Our two ears represent the dichotomy of self and other. When you listen with one ear, you only hear yourself and likely miss something said. Listening with both ears may allow you to tune into different aspects of the speaker. You may hear one’s past or present, core emotions or transient thoughts.
At times, you may hear a firm belief that may not fit in with yours so what happens next is crucial. Do you provoke an argument, incite a debate or throw in the towel? Do you judge them with a “fill-in-the-blank” label that puts one into a lockbox and makes you feel sane again?
What if you decided to sacrifice your held narrative (thoughts, feelings or beliefs) for another person’s lived reality? To do so, you might have to slow down and release, momentarily, the static, if not dichotomous nature of your narrative in an attempt to listen deeply to what one said and understand how the speaker has come to understand their experience.
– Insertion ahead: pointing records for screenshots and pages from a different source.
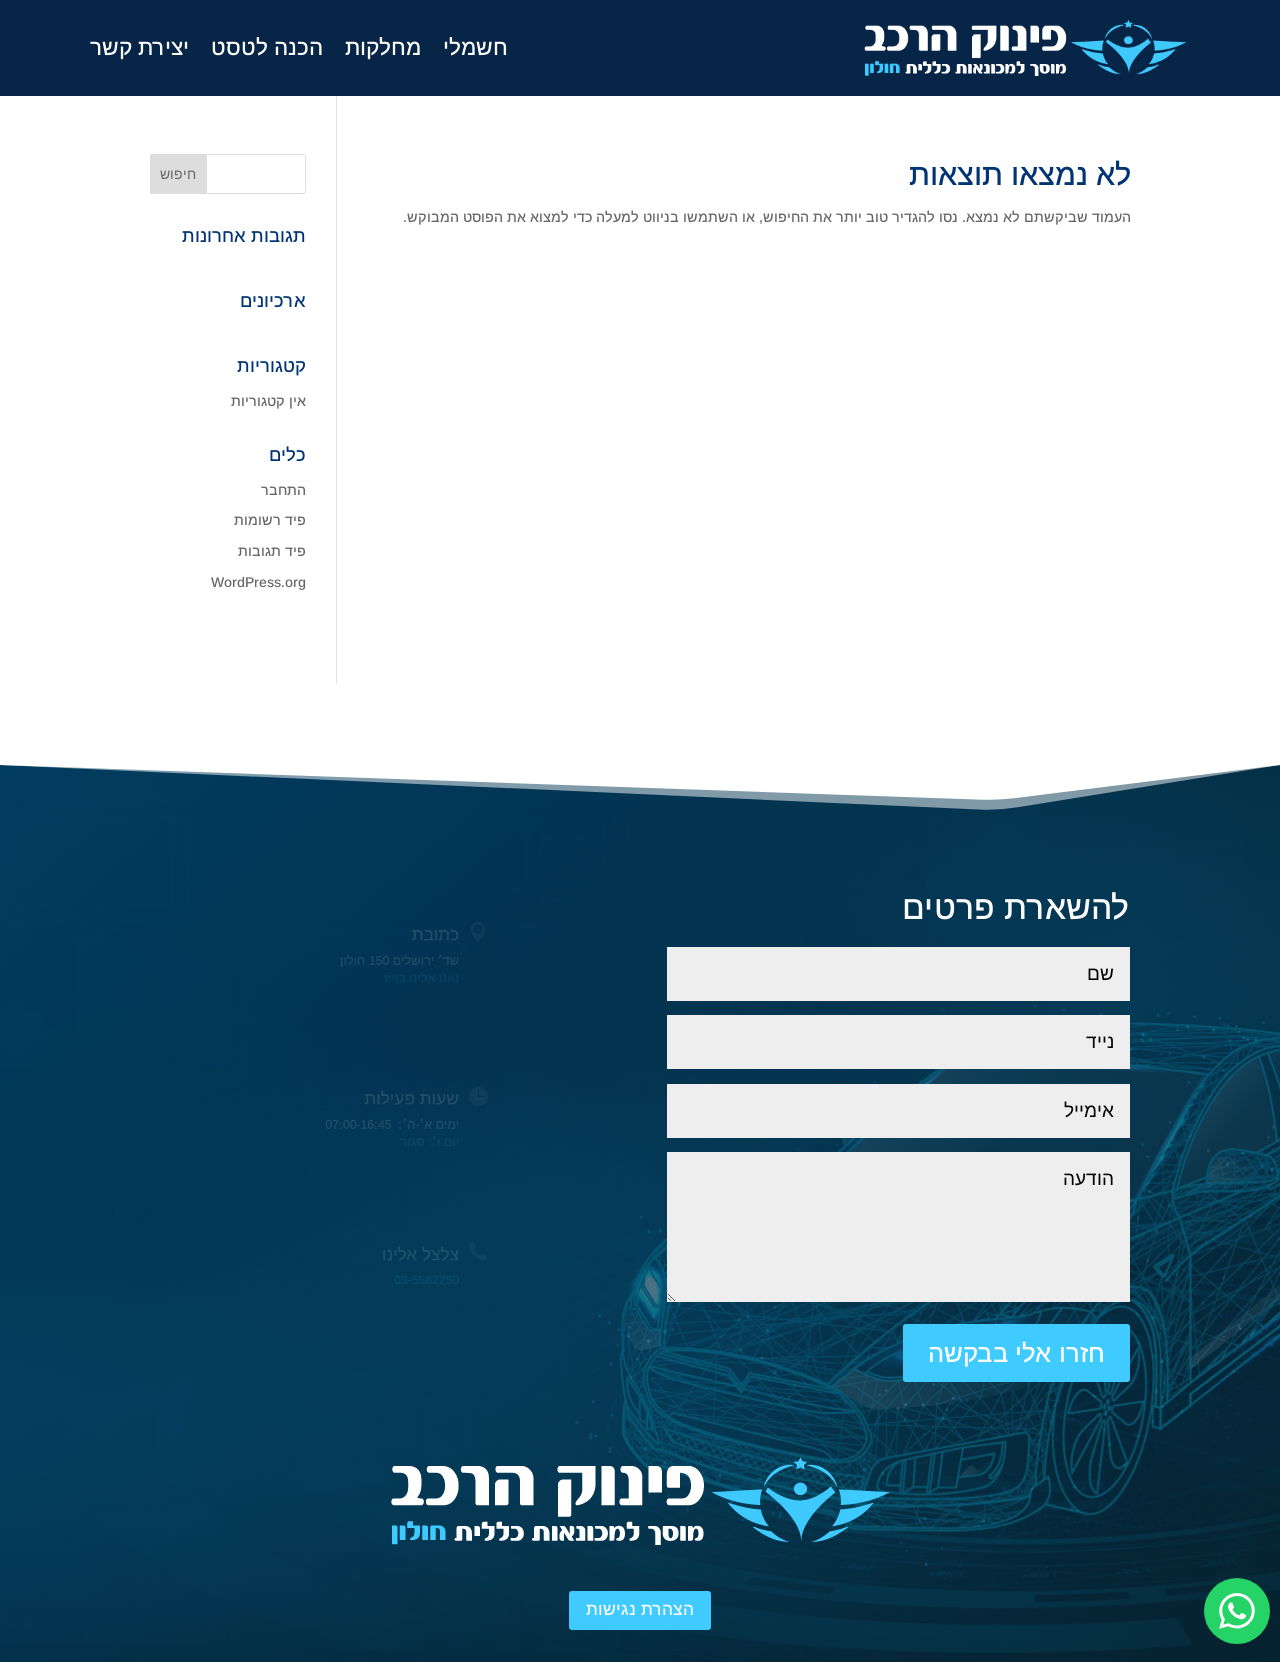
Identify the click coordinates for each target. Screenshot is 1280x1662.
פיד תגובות (272, 551)
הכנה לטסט (267, 47)
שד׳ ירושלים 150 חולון (399, 959)
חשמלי (475, 47)
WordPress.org (258, 582)
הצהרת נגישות (640, 1609)
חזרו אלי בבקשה (1016, 1353)
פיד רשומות (270, 520)
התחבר (283, 490)
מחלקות (383, 47)
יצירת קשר (139, 47)
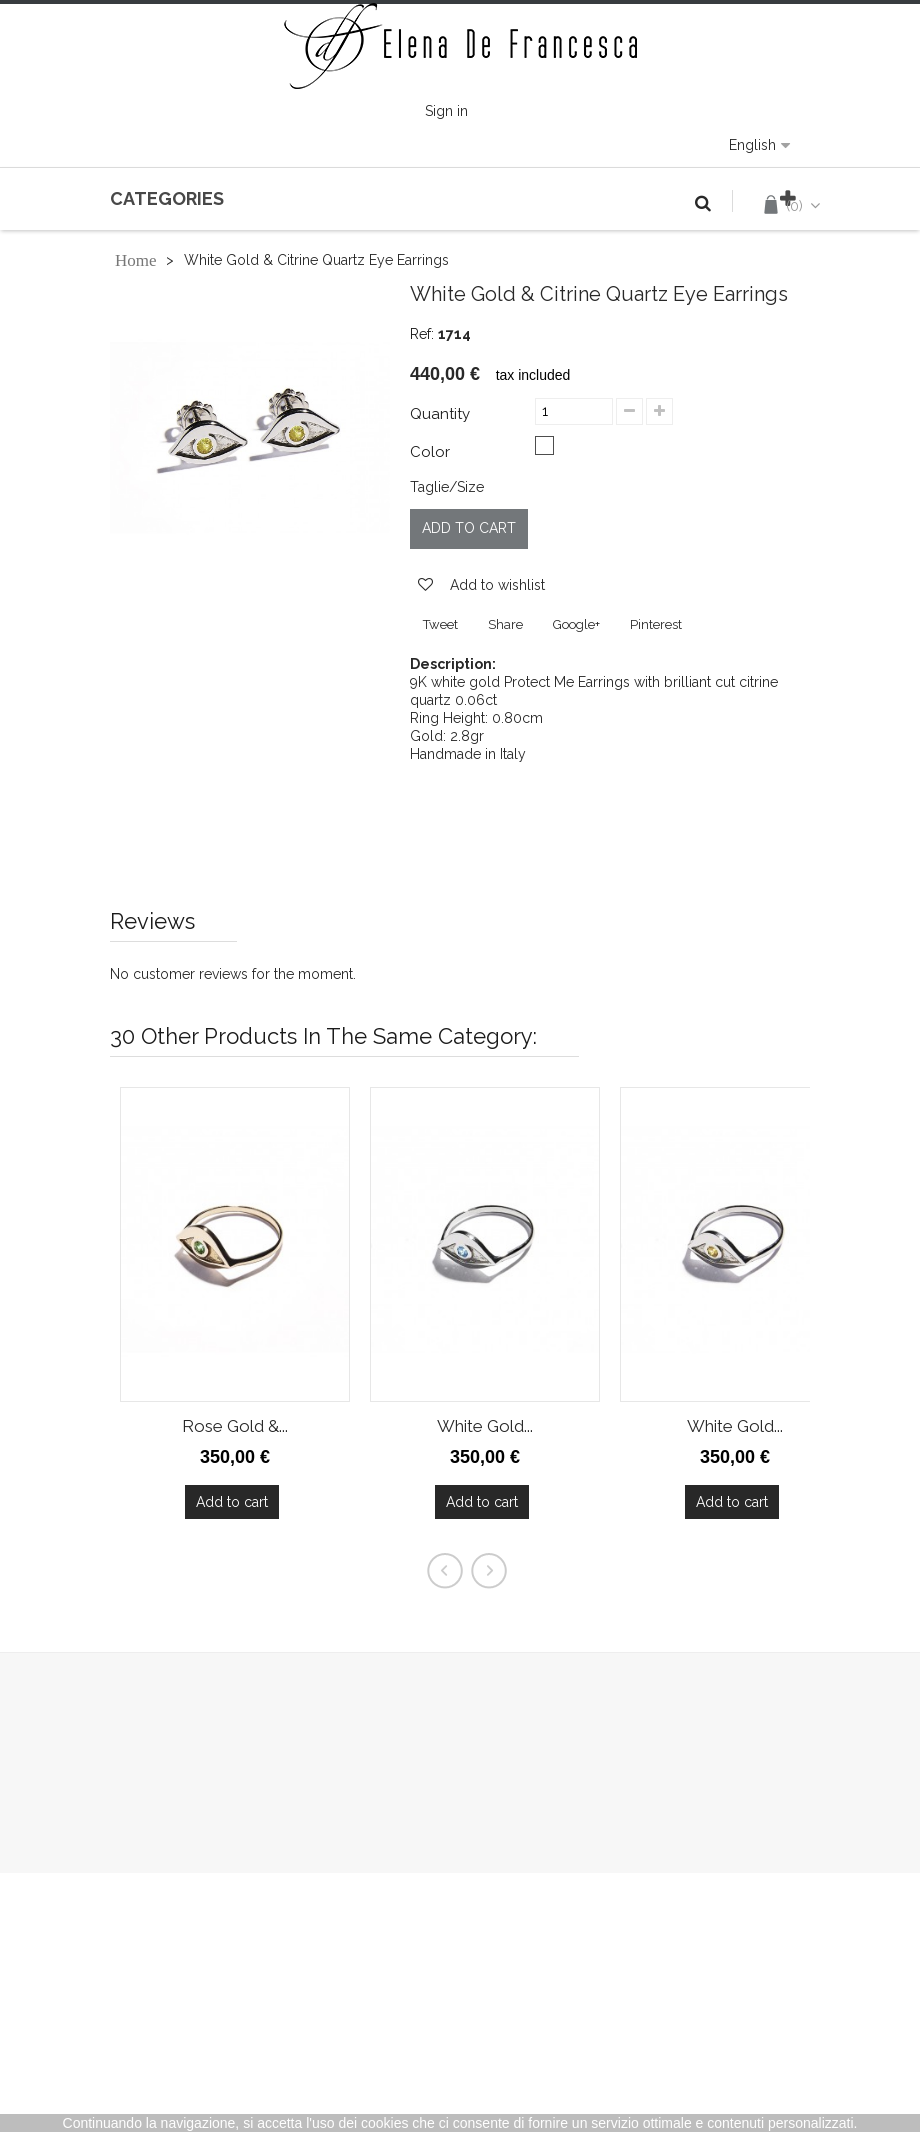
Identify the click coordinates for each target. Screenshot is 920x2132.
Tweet (440, 624)
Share (505, 624)
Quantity (440, 414)
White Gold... (485, 1426)
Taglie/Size (447, 487)
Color (432, 452)
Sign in (446, 111)
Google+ (576, 624)
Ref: (422, 334)
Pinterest (656, 624)
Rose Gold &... (235, 1426)
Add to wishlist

You may not like what you hear. It may hurt, feel gross or inflict anger.
If you are willing to tune in with both ears and listen a little longer, then it is possible that you might hear something that makes sense or causes intrigue. You should exercise this practice and see if you can maintain your emotional responses in order to listen and then, articulate your point of view. Typically, there is much to learn here as you expand in deep listening.
If you are willing to tune in with both ears and listen a little longer, then it is possible that you might hear something that makes sense or causes intrigue.
Disagreement is the door to disruption, but the key is emotional regulation.
In theory, all dialogue is supposed to be beneficial, yet contradicting thoughts, feelings and beliefs can grip people into their corner of the world. It always feels more comfortable being within one’s own echo chamber, not to be challenged and only supported by allies. Let’s be real: disagreements can be exhausting, saddening and stressful.
2021 is a corridor into a deeper state of disruption where the call to unite may only breed greater division. Unity is challenged without real, honest dialogue.
However, disagreement can be trying from the perspective of the nervous system. It is natural to hear something that evokes a raw emotion. It would be human to let that emotion trigger you into a reactive state, that is, feel a legitimate emotion (i.e. anger) and express it toward yourself and others (i.e. begin to yell). During moments of emotional disruption, regulation must be brought into the mechanism of your awareness.
Unity is challenged without real, honest dialogue.
Emotional regulation is the ability to balance your inner state of emotions so that you are more reflexive and flexible in the moment. Dialogue is a chance to exercise an emotional experience and transform it in order to further the conversation. That could mean communicating the negotiation of your thoughts, verbalizing your emotions or expressing beliefs with others in a tone that can be heard by them. You have a right to honor your feelings, yet the task here is about converting the rawness of an emotion in a manner which conveys what is underneath it.
Let me also be real about hurtful content. There are things people can share that you not only disagree with, but it causes great harm and danger for you to further the conversation. As this could be the case, you have to listen to your gut, first and foremost, to know what is appropriate to engage in and that which is unhealthy for you. Only you will know that distinction.
As a final note, do not wait for others to initiate sincere dialogue and demonstrate the way forward. Do not wait for your favorite social figure online (or offline) to make disagreement cool again. Accept this article as your reality check-in. Moving forward, your growth lies in facing the challenge of dialogue with fearlessness and fortitude.
Expect disagreement, as much as you anticipate understanding. Perhaps they are two sides of the same coin.
What is the key to healthy dialogue when faced with a disagreement? Do you think you are as good a listener as you are an orator of your opinions and feelings?